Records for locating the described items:
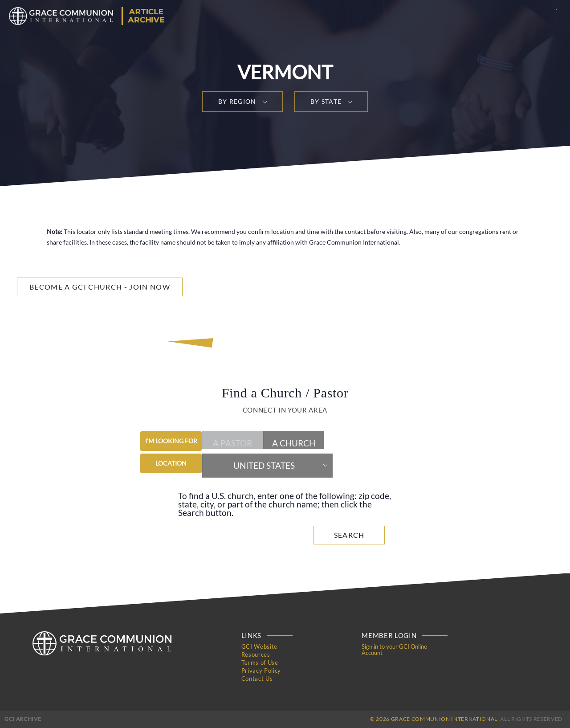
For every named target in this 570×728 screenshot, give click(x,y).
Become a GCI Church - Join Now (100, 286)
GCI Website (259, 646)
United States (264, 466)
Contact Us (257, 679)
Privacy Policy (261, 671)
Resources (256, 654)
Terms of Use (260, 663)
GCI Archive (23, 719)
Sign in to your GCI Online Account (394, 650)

--

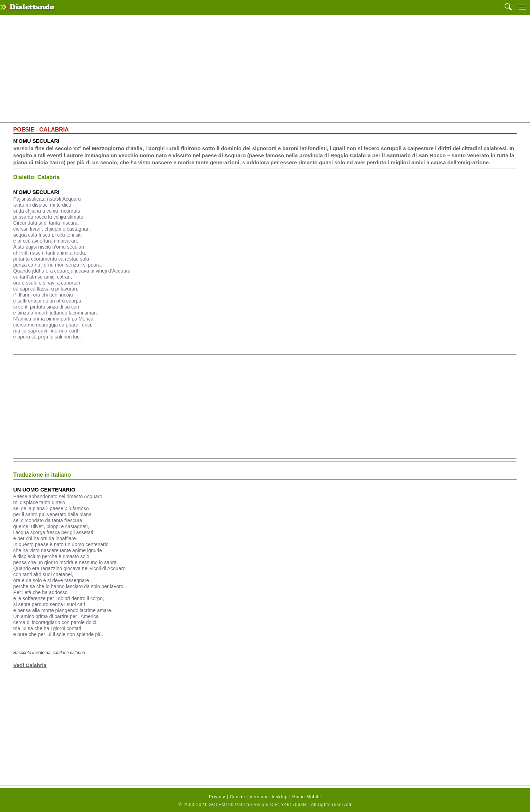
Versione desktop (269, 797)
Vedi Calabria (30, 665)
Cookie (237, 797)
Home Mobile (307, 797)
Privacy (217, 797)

**THE EXERCISE:** Output the lines exactly, everything from the line containing "Contact Us (257, 679)" down to the line containing "GCI Archive (23, 719)", with both of those lines included.

**FINAL RESULT:**
Contact Us (257, 679)
Privacy Policy (261, 671)
Resources (256, 654)
Terms of Use (260, 663)
GCI Archive (23, 719)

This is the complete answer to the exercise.